Saint Jean définira alors, par petites touches, aussi bien la nature que l’objet de la foi, la foi en Jésus, Fils incarné de Dieu. La foi chrétienne est la foi en l’incarnation de Dieu. Le chrétien croit qu’en la personne de Jésus le Christ, Dieu entra dans notre monde, qu’il prit notre nature humaine, qu’il assuma notre humanité. Il ne se contenta pas de prodiguer des bienfaits ou de s’occuper du monde à travers sa divine providence, mais s’engagea personnellement en éprouvant nos misères, en subissant nos tentations, en faisant l’expérience de nos peines, en souffrant comme nous souffrons dans notre fragilité et nos indescriptibles misères humaines. C’est pourquoi la foi peut résister aux infections du monde, aux pressions et oppressions que celui-ci inflige aux chrétiens; le rejet et le mépris dont il les accable ne sont pas décisifs. La foi a misé du côté de Dieu. Ainsi devient-elle « la victoire qui triomphe du monde » (1 Jn 5.4).

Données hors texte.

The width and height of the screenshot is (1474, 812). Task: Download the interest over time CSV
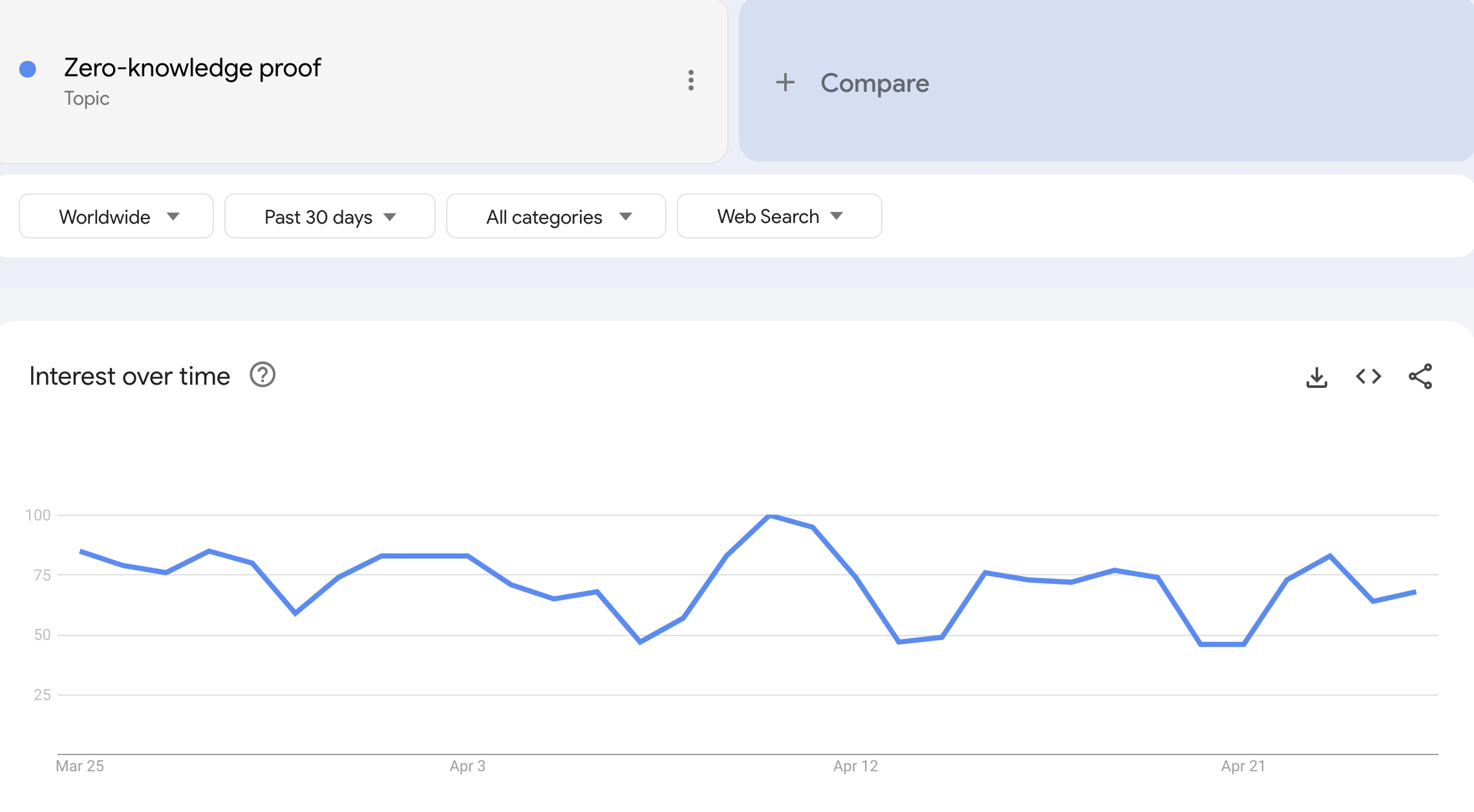[x=1316, y=377]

Mais la foi risque de se détacher du Christ incarné et l’amour tente de choisir ses propres voies. Alentour, comme au centre de notre propre être, des forces sont aux aguets, prêtes à nous arracher à Dieu d’un geste brusque ou à nous détacher de lui imperceptiblement. Nous connaissons le nom que Jean donne à cette puissance de séparation : il l’appelle « le monde », contre lequel il nous est commandé de lutter par la foi et par l’amour. Notre foi dépend du Christ, notre foi c’est le Christ lui-même. Aucun mérite ne revient donc à notre foi, elle n’est que le raccord qui assure le contact avec Jésus-Christ. Sa fonction se limite à rapprocher et à relier deux êtres. Humble service, mais tâche essentielle, puisque c’est grâce à ce joint que le Christ nous transmet son élan.

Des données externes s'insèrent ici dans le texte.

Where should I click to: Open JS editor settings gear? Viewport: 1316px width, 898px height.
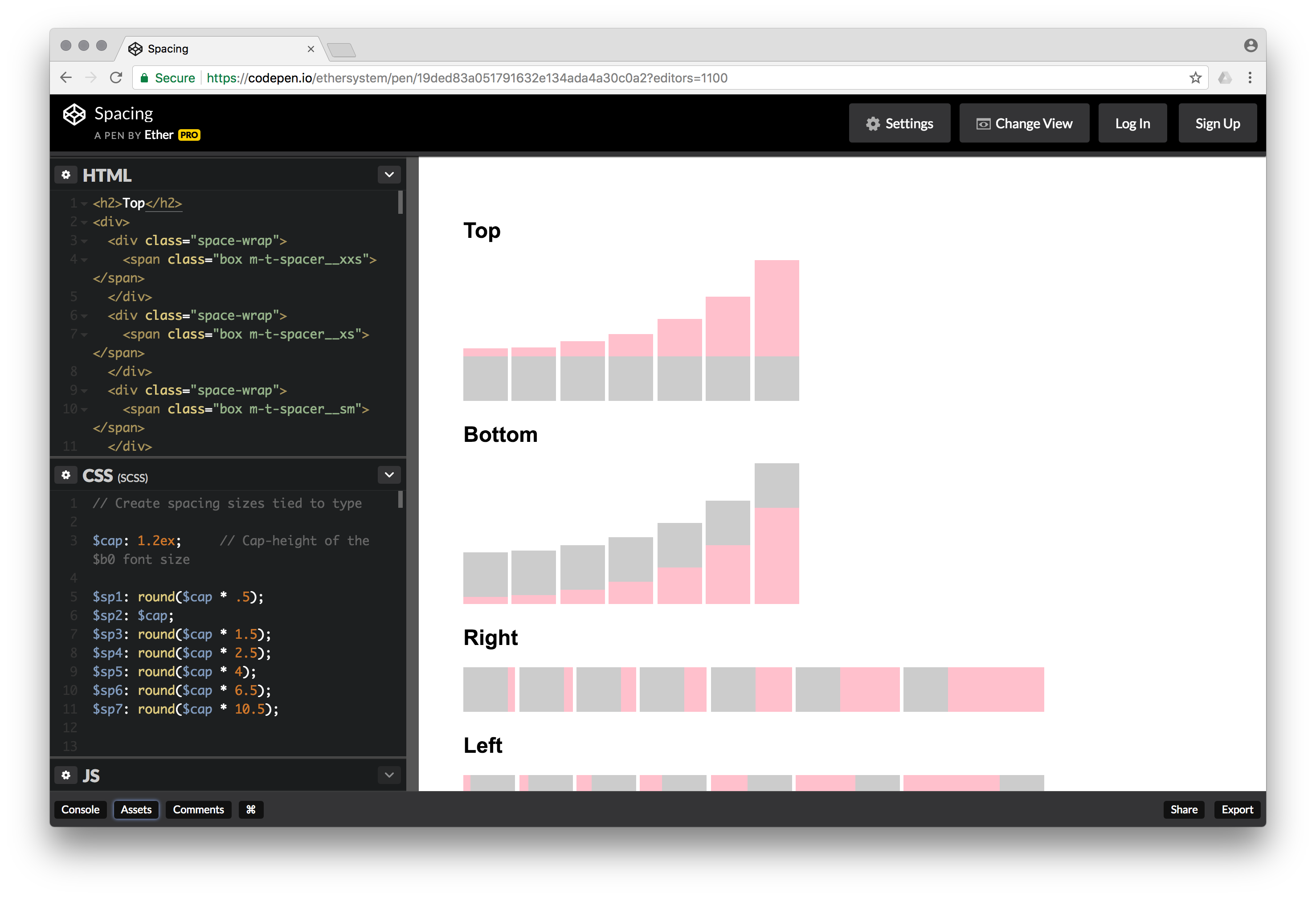pyautogui.click(x=65, y=775)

C’est donc Jésus-Christ, lui seul, et non ma foi, qui est ma victoire. « Prenez courage, moi, j’ai vaincu le monde », déclarait-il à ses disciples angoissés (Jn 16.33). Détachés des amarres, nous allons à la dérive. Mais le Christ nous ramène au port, nous attache à la terre ferme et solide qu’est l’amour de Dieu. Par sa croix, il l’amarre au Maître de l’histoire et il nous relie au Seigneur de nos vies.

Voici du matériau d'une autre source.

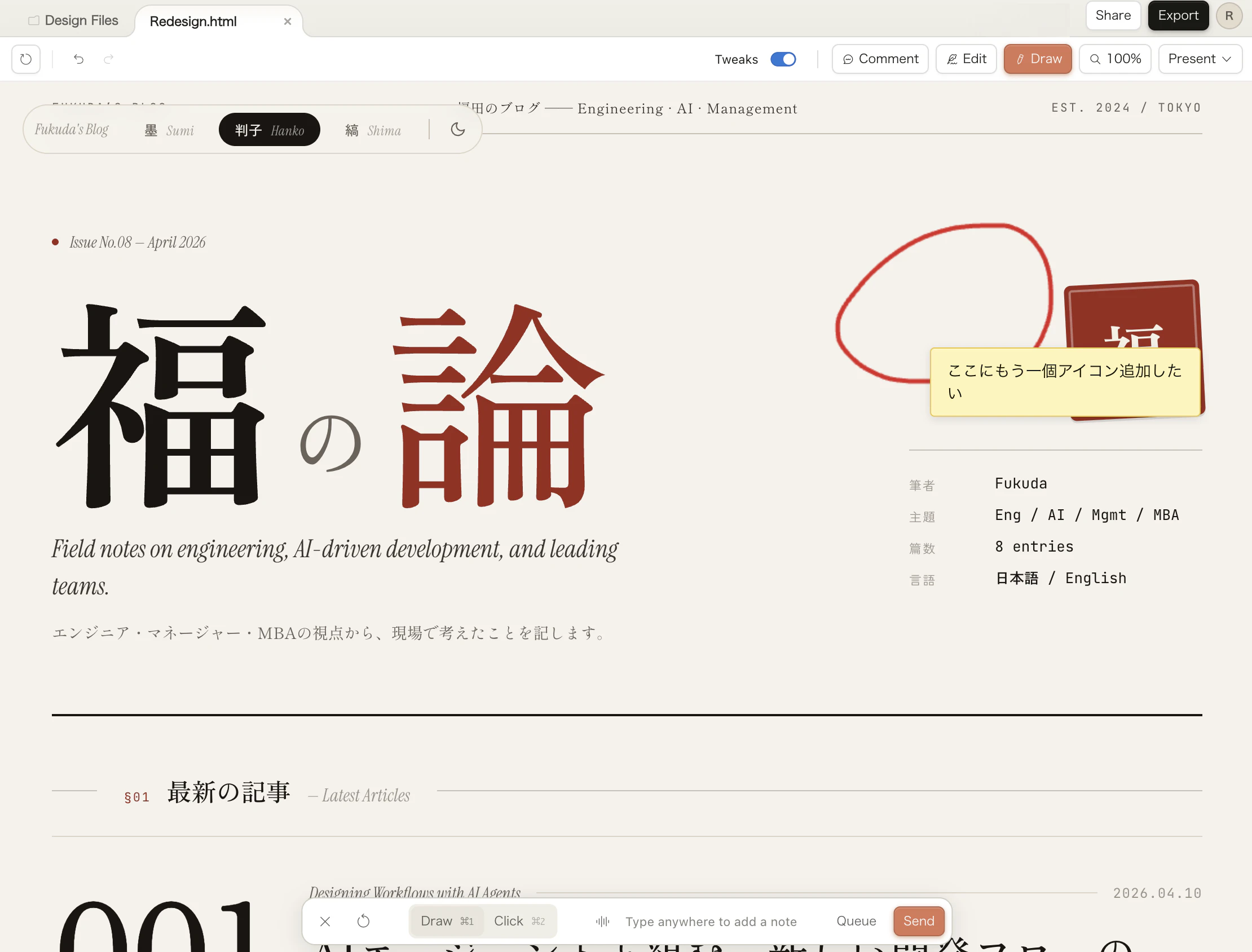
Task: Click the undo arrow icon
Action: click(79, 58)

Bonne nouvelle donc. Dieu qui a agi ainsi dans le passé est toujours à l’œuvre aujourd’hui d’une manière visible et tangible. Les grands événements de la vie du Christ font partie de l’histoire, mais aussi de l’histoire qui se répète dans la vie de l’Église. La prédication de la Parole de Dieu, comme les sacrements, est un témoignage actuel, présent, efficace, un témoignage rendu à la vie éternelle. C’est là que nous devons chercher la réponse à toutes nos questions. C’est dans la vie éternelle que le grand périple est achevé.
« Je vous l’ai écrit, afin que vous sachiez que vous avez la vie éternelle, vous qui croyez au nom du Fils de Dieu » (1 Jn 5.13).